Manufacturing sector seeing increased hacker snooping
Vectra report warns increased cyber-reconnaissance and lateral movement as hackers turn attention to manufacturing
The manufacturing industry appears to be the next target for hackers, according to a report from Vectra.
The AI-powered threat detection specialist said that the manufacturing industry exhibits higher-than-normal rates of cyberattack-related reconnaissance and lateral movement activity. This is due to the rapid convergence of enterprise information technology and operational technology networks in manufacturing organisations.
Vectra’s Attacker Behaviour Industry Report studies attacker behaviours and trends in networks from over 250 opt-in enterprise organisations in manufacturing and eight other industries. The latest report was compiled based on metadata from over 4 million devices and workloads from Vectra customer cloud, data centre and enterprise environments for the first six months of the year.
As part of key findings in the new 2018 Spotlight Report on Manufacturing, Vectra revealed that attackers who evade perimeter security can easily spy, spread and steal, unhindered by insufficient internal access controls.
The manufacturing industry has had a lower profile for cyberattacks compared to the retail, financial services and healthcare industries.
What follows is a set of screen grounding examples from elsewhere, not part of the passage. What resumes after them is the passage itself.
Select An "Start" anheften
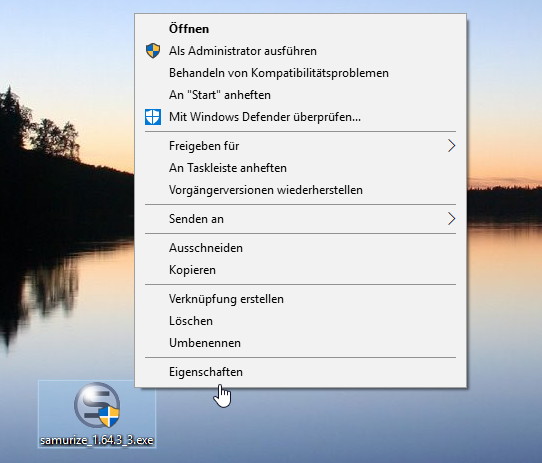Screen dimensions: 542x463 [300, 95]
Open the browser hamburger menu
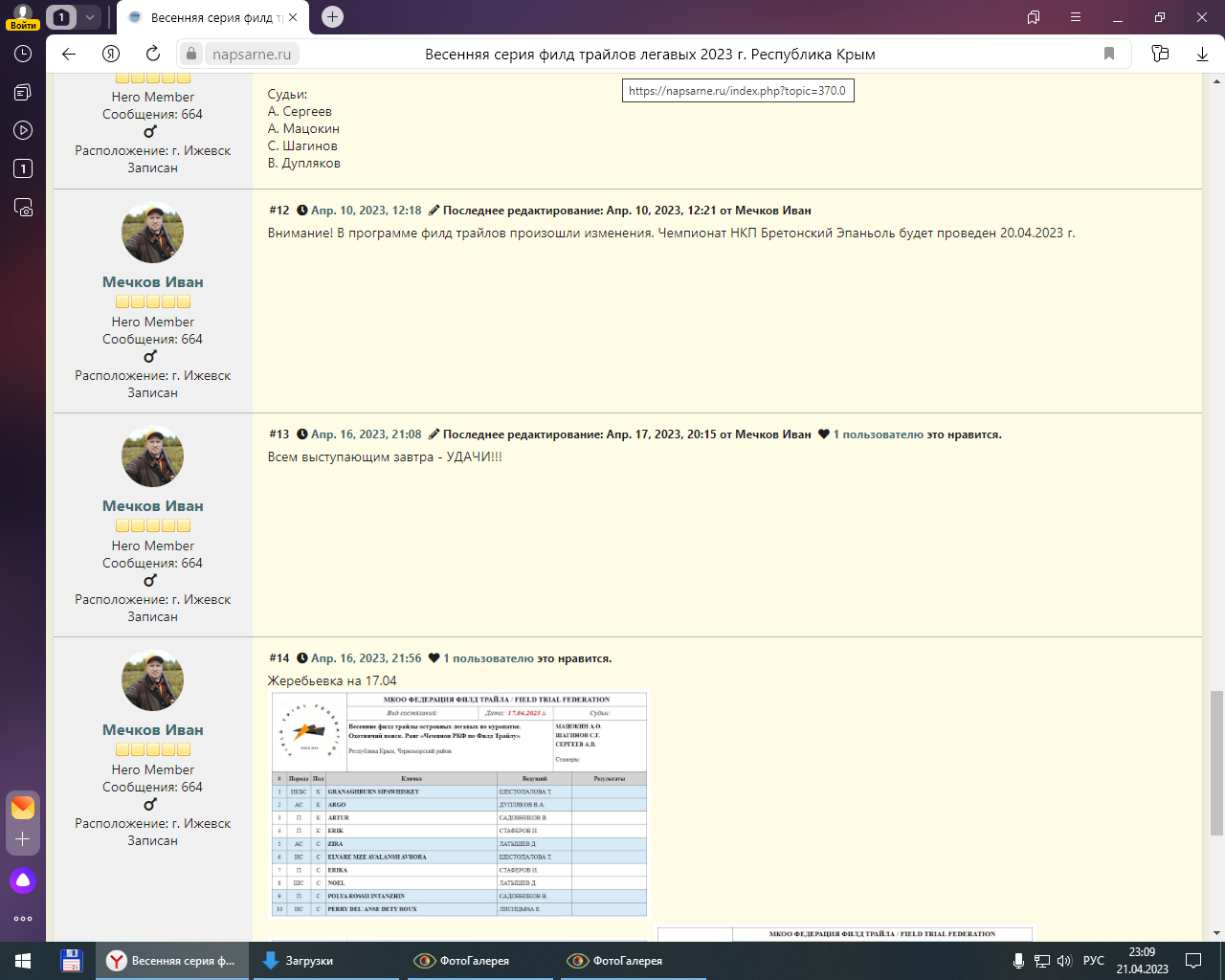Image resolution: width=1225 pixels, height=980 pixels. (1076, 17)
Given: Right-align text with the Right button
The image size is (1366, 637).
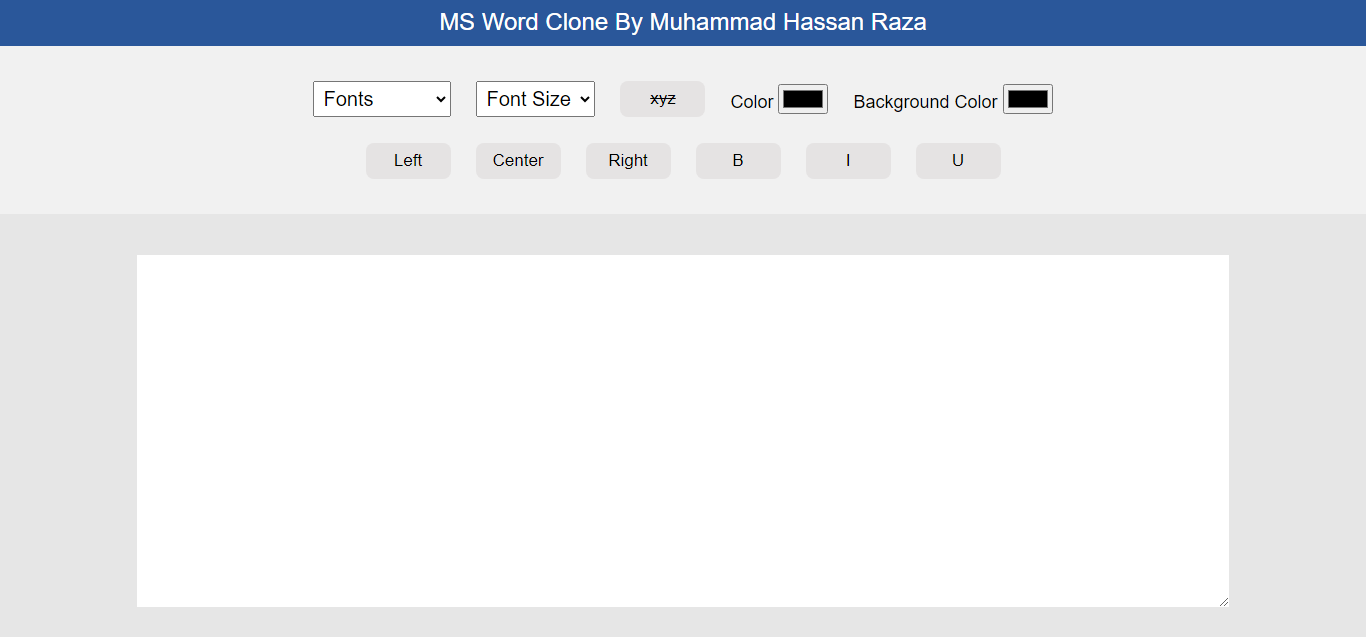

However, intellectual property theft and business disruption are primary reasons why manufacturers have become prime targets for cybercriminals.
“Recent reports about nation-state cyberattacks against US utility control systems show that cybercriminals are intent on surreptitiously taking inventory of critical industrial assets and intellectual property to disrupt manufacturing business operations,” said Vikrant Gandhi, industry director at the analyst firm Frost and Sullivan.
Other key findings in the Spotlight Report on Manufacturing from Vectra include a much higher volume of malicious internal behaviours, which is a strong indicator that attackers are already inside the network; an unusually high volume of reconnaissance behaviors, which is a strong indicator that attackers are mapping out manufacturing networks in search of critical assets; an abnormally high level of lateral movement, which is a strong indicator that the attack is proliferating inside the network.
“The increase in industrial IoT devices exponentially increases the attack surface for manufacturers,” said Jürg Affolter, CIO at Brugg Cables. “Implementing continuous monitoring of the internal network for attacker behaviours as well as additional access controls are important since an agent-based solution isn’t possible for industrial IoT devices.”
“The interconnectedness of Industry 4.0-driven operations, such as those that involve industrial control systems, along with the escalating deployment of industrial internet-of-things (IIoT) devices, has created a massive, attack surface for cybercriminals to exploit,” said Chris Morales, head of security analytics at Vectra.